Defining the environment

In [5]:
import os
os.environ["JAVA_HOME"] = "/usr/lib/jvm/java-8-openjdk-amd64"
os.environ["SPARK_HOME"] = "/content/spark-3.3.1-bin-hadoop2"
os.environ["PYSPARK_SUBMIT_ARGS"] = "--master local[*] pyspark-shell"

Start Spark Session

---

In [6]:
import findspark
findspark.init("spark-3.3.1-bin-hadoop2")# SPARK_HOME

from pyspark.sql import SparkSession

# create the session
spark = SparkSession \
        .builder \
        .appName("DataFramesBasics Exercises") \
        .master("local[*]") \
        .getOrCreate()

spark.version

'3.3.1'

In [7]:
spark

In [8]:
# For Pandas conversion optimization
spark.conf.set("spark.sql.execution.arrow.enabled", "true")

In [9]:
# Import sql functions
from pyspark.sql.functions import *

Download datasets

In [10]:
!mkdir -p dataset
!wget -q https://raw.githubusercontent.com/paponsro/spark_edem_2022/master/datasets/movies.json -P /dataset
!wget -q https://raw.githubusercontent.com/paponsro/spark_edem_2022/master/datasets/cars.json -P /dataset

In [11]:
ls -l /dataset

total 1324
-rw-r--r-- 1 root root   74910 Dec 10 08:51 cars.json
-rw-r--r-- 1 root root 1274347 Dec 10 08:51 movies.json


## DataFrames Basics Exercises

1) Create a manual DF describing smartphones
  - maker
  - model
  - screen dimension
  - camera megapixels
  
2) Read another file from the dataset/ folder, e.g. movies.json
  - print its schema
  - count the number of rows, call count()

Exercise 1)

In [21]:
smartphones = spark.sparkContext.parallelize([
    ("Apple", "iPhone 12", 6, 10),
    ("Samsung", "A51", 8, 8),
    ("Samsung", "Galaxy Z Flip 4", 6, 10)])

In [22]:
smartphonesDF = smartphones.toDF(["maker", "model", "screen dimension", "camera megapixels"])

In [23]:
smartphonesDF.show()

+-------+---------------+----------------+-----------------+
|  maker|          model|screen dimension|camera megapixels|
+-------+---------------+----------------+-----------------+
|  Apple|      iPhone 12|               6|               10|
|Samsung|            A51|               8|                8|
|Samsung|Galaxy Z Flip 4|               6|               10|
+-------+---------------+----------------+-----------------+



Exercise 2)

In [25]:
moviesDF = spark.read \
    .format("json") \
    .option("inferSchema", "true") \
    .load("/dataset/movies.json")

In [26]:
moviesDF.printSchema()
print(f"The Movies DF has {moviesDF.count()} rows")

root
 |-- Creative_Type: string (nullable = true)
 |-- Director: string (nullable = true)
 |-- Distributor: string (nullable = true)
 |-- IMDB_Rating: double (nullable = true)
 |-- IMDB_Votes: long (nullable = true)
 |-- MPAA_Rating: string (nullable = true)
 |-- Major_Genre: string (nullable = true)
 |-- Production_Budget: long (nullable = true)
 |-- Release_Date: string (nullable = true)
 |-- Rotten_Tomatoes_Rating: long (nullable = true)
 |-- Running_Time_min: long (nullable = true)
 |-- Source: string (nullable = true)
 |-- Title: string (nullable = true)
 |-- US_DVD_Sales: long (nullable = true)
 |-- US_Gross: long (nullable = true)
 |-- Worldwide_Gross: long (nullable = true)

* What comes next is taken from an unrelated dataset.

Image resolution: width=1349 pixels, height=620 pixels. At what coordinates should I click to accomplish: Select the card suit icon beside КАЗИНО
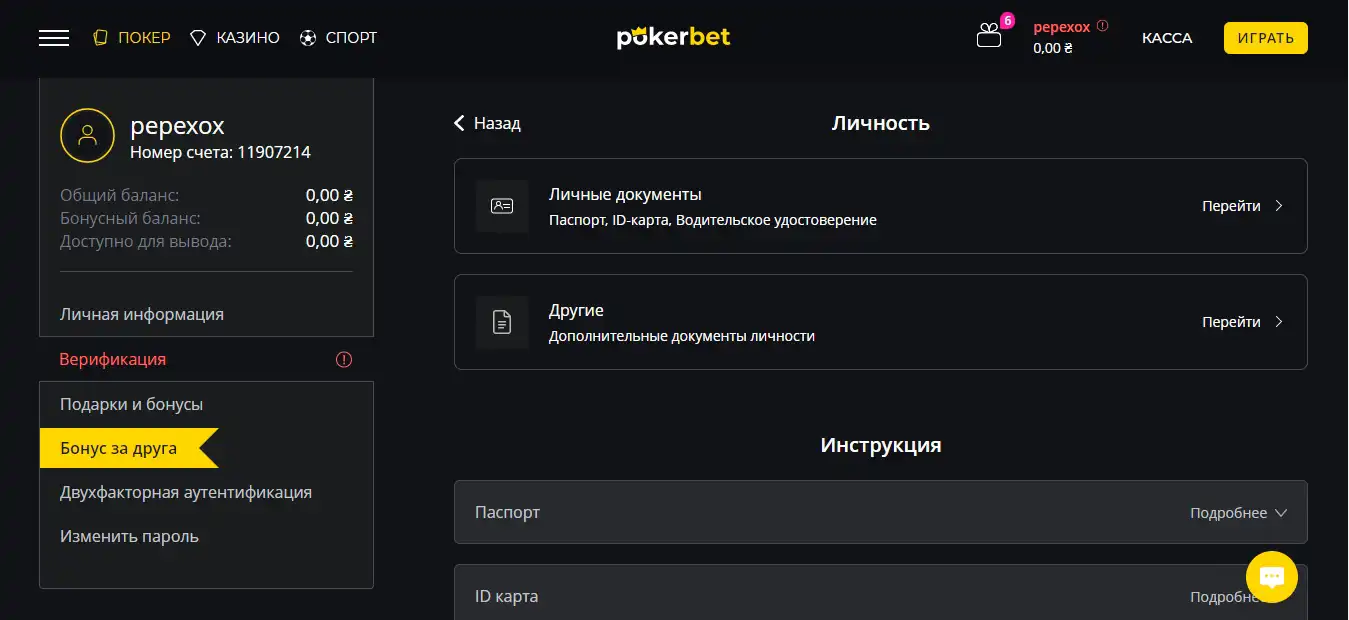196,37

The Movies DF has 3201 rows


## Columns and Expressions Exercises

1. Read the movies DF and select 2 columns of your choice
2. Create another column summing up the total profit of the movies = US_Gross + Worldwide_Gross + DVD sales. Are you pbtaining nulls? How you can solve it?
3. Select all COMEDY movies with IMDB rating above 6

Use as many versions as possible

Exercise 1)

In [29]:
moviesDF.select("Title", "Rotten_Tomatoes_Rating").show()

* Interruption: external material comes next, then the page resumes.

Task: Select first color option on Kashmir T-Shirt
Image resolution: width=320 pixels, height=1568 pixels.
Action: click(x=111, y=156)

+--------------------+----------------------+
|               Title|Rotten_Tomatoes_Rating|
+--------------------+----------------------+
|      The Land Girls|                  null|
|First Love, Last ...|                  null|
|I Married a Stran...|                  null|
|Let's Talk About Sex|                    13|
|                Slam|                    62|
| Mississippi Mermaid|                  null|
|           Following|                  null|
|             Foolish|                  null|
|             Pirates|                    25|
|     Duel in the Sun|                    86|
|           Tom Jones|                    81|
|             Oliver!|                    84|
|To Kill A Mocking...|                    97|
|    Tora, Tora, Tora|                  null|
|   Hollywood Shuffle|                    87|
|Over the Hill to ...|                  null|
|              Wilson|                  null|
|        Darling Lili|                  null|
|The Ten Commandments|            

Exercise 2)

In [32]:
moviesDF.select("Title", col("US_Gross") + col("Worldwide_Gross")).show()

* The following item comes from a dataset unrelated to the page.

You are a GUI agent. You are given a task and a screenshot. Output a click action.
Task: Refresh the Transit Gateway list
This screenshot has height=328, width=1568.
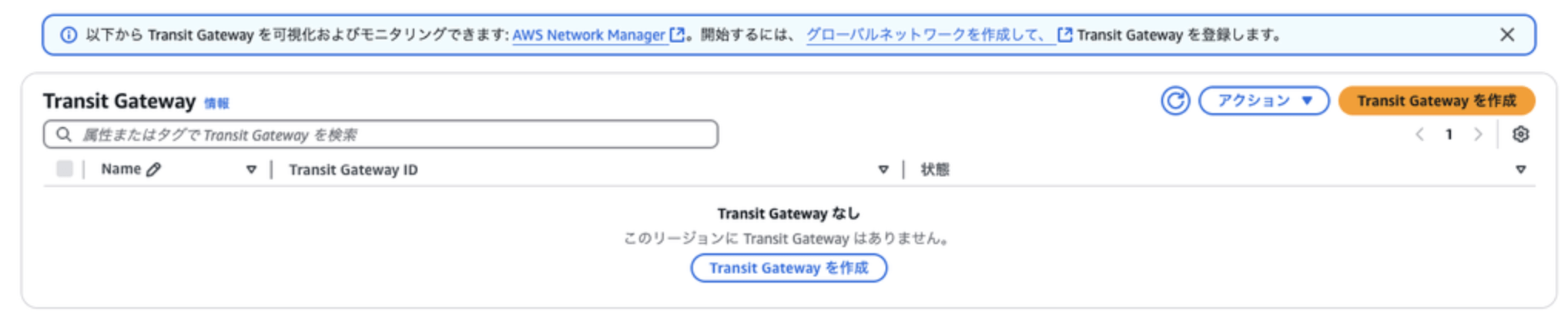(x=1175, y=101)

+--------------------+----------------------------+
|               Title|(US_Gross + Worldwide_Gross)|
+--------------------+----------------------------+
|      The Land Girls|                      292166|
|First Love, Last ...|                       21752|
|I Married a Stran...|                      406268|
|Let's Talk About Sex|                      747230|
|                Slam|                     2097340|
| Mississippi Mermaid|                     2649102|
|           Following|                       89410|
|             Foolish|                    12053816|
|             Pirates|                     7983650|
|     Duel in the Sun|                    40800000|
|           Tom Jones|                    75200000|
|             Oliver!|                    74805754|
|To Kill A Mocking...|                    26259692|
|    Tora, Tora, Tora|                    59096582|
|   Hollywood Shuffle|                    10457234|
|Over the Hill to ...|                     6000000|
|           

Exercise 3)

In [40]:
moviesDF.filter((moviesDF.Major_Genre == "Comedy") & (moviesDF.IMDB_Rating > 6)).show()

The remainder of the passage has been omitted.